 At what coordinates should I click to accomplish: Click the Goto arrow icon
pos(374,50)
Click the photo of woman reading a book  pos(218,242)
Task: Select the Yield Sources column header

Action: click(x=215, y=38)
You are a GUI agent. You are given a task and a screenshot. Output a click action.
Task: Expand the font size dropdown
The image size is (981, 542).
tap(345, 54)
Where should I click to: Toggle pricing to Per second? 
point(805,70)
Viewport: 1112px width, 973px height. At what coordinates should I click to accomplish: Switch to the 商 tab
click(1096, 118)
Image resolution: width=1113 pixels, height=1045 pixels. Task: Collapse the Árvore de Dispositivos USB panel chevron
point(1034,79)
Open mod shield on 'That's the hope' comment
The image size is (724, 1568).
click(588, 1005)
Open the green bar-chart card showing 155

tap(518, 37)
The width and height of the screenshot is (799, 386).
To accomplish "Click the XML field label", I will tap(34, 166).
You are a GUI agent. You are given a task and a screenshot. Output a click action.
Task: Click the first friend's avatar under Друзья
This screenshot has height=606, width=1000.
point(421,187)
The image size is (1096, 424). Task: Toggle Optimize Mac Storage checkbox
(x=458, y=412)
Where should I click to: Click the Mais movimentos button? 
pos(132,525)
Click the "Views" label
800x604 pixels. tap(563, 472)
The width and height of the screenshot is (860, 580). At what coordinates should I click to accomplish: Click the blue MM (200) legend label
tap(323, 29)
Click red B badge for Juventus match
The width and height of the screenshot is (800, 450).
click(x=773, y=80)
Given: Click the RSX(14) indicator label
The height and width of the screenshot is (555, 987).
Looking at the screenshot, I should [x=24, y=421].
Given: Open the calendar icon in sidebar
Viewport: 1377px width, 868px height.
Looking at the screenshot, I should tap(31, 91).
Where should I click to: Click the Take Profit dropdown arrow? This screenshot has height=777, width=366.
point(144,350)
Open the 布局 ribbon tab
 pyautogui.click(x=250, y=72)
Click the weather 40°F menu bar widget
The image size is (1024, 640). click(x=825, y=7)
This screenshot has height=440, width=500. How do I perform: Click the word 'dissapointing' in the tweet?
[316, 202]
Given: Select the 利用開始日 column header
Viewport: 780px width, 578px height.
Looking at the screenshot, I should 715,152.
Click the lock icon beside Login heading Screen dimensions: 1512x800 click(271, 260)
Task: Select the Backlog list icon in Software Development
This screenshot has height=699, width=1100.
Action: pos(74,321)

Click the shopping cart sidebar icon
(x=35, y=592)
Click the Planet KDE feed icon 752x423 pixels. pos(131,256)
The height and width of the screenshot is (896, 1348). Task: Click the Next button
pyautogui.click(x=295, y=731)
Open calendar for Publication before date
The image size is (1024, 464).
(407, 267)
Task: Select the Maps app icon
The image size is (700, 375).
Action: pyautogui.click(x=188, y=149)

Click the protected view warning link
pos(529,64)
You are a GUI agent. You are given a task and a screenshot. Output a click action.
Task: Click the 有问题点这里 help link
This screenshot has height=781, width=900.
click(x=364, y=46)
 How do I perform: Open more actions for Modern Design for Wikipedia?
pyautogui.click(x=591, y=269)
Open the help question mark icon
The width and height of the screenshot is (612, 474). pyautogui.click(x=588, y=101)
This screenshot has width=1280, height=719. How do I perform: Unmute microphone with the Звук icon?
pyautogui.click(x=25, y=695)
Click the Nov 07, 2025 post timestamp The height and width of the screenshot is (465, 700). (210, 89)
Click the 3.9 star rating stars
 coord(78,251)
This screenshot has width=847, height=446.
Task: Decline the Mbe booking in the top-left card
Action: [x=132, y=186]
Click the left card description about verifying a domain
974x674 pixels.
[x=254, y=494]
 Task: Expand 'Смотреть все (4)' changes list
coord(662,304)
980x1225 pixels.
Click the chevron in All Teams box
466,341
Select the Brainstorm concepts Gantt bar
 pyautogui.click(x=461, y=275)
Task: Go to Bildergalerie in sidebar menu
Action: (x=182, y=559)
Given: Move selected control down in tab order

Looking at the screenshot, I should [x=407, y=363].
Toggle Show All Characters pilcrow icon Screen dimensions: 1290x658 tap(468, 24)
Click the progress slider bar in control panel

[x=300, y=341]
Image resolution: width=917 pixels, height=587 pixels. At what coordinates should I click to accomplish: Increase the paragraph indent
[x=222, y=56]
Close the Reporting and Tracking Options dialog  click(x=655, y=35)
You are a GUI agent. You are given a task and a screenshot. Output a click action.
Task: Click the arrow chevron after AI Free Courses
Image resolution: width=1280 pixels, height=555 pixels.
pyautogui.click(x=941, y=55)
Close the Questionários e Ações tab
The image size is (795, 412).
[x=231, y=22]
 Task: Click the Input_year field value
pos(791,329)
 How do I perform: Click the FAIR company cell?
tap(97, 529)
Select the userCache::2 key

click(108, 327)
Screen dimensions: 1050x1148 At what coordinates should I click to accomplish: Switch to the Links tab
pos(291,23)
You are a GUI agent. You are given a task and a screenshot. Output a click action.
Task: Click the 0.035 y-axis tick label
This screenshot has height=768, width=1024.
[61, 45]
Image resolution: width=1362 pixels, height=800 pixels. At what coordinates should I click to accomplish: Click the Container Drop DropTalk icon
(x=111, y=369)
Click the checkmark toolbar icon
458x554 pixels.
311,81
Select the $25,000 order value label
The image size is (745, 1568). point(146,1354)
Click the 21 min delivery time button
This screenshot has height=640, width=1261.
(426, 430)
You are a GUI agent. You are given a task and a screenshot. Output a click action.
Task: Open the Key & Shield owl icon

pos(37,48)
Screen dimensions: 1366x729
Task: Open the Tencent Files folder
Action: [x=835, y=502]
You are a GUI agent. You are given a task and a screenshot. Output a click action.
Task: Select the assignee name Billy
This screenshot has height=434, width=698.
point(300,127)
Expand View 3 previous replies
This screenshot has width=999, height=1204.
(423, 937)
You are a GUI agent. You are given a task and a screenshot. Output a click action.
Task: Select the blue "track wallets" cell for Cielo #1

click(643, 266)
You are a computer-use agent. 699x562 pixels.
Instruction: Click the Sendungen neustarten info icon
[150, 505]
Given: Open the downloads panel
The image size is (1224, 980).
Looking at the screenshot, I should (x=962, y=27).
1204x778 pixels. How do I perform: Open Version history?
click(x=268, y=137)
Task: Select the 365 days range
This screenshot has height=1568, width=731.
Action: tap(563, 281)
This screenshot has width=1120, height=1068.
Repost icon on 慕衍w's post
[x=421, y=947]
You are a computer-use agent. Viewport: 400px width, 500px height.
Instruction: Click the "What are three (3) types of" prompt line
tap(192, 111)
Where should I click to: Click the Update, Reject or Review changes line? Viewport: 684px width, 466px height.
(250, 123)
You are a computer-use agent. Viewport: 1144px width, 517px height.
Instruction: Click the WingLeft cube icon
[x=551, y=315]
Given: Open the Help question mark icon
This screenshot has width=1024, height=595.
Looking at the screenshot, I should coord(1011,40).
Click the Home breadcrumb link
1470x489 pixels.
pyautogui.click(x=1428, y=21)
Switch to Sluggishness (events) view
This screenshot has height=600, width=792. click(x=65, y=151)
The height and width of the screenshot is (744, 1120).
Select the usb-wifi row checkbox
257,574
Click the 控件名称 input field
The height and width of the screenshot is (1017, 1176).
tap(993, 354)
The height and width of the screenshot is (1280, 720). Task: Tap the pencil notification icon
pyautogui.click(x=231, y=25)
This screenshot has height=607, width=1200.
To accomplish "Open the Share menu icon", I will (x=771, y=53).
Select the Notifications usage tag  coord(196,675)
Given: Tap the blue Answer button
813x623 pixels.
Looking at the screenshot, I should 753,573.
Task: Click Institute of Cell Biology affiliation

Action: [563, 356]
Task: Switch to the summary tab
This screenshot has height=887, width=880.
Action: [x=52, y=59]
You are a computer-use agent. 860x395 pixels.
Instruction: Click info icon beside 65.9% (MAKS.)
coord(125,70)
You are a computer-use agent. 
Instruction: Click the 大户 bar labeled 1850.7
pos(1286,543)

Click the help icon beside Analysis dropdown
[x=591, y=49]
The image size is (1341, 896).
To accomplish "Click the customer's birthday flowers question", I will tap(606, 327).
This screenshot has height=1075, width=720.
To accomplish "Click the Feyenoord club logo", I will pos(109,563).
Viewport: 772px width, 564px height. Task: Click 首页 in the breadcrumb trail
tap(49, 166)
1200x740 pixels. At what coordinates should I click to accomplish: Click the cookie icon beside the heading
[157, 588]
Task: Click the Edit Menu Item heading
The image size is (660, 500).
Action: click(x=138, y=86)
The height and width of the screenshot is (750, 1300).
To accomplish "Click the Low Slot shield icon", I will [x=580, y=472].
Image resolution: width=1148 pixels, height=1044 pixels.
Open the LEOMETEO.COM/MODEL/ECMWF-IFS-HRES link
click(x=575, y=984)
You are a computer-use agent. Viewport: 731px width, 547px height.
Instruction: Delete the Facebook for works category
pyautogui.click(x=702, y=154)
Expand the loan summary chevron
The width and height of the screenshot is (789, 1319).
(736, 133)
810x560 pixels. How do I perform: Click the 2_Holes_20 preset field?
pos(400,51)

════════════════

If a line of the data contains "will", copy it out.

To accomplish "Click the XML field label", I will tap(34, 166).
To accomplish "Open the Share menu icon", I will (x=771, y=53).
To accomplish "Click the customer's birthday flowers question", I will tap(606, 327).
To accomplish "Click the Feyenoord club logo", I will pos(109,563).
To accomplish "Click the Low Slot shield icon", I will [x=580, y=472].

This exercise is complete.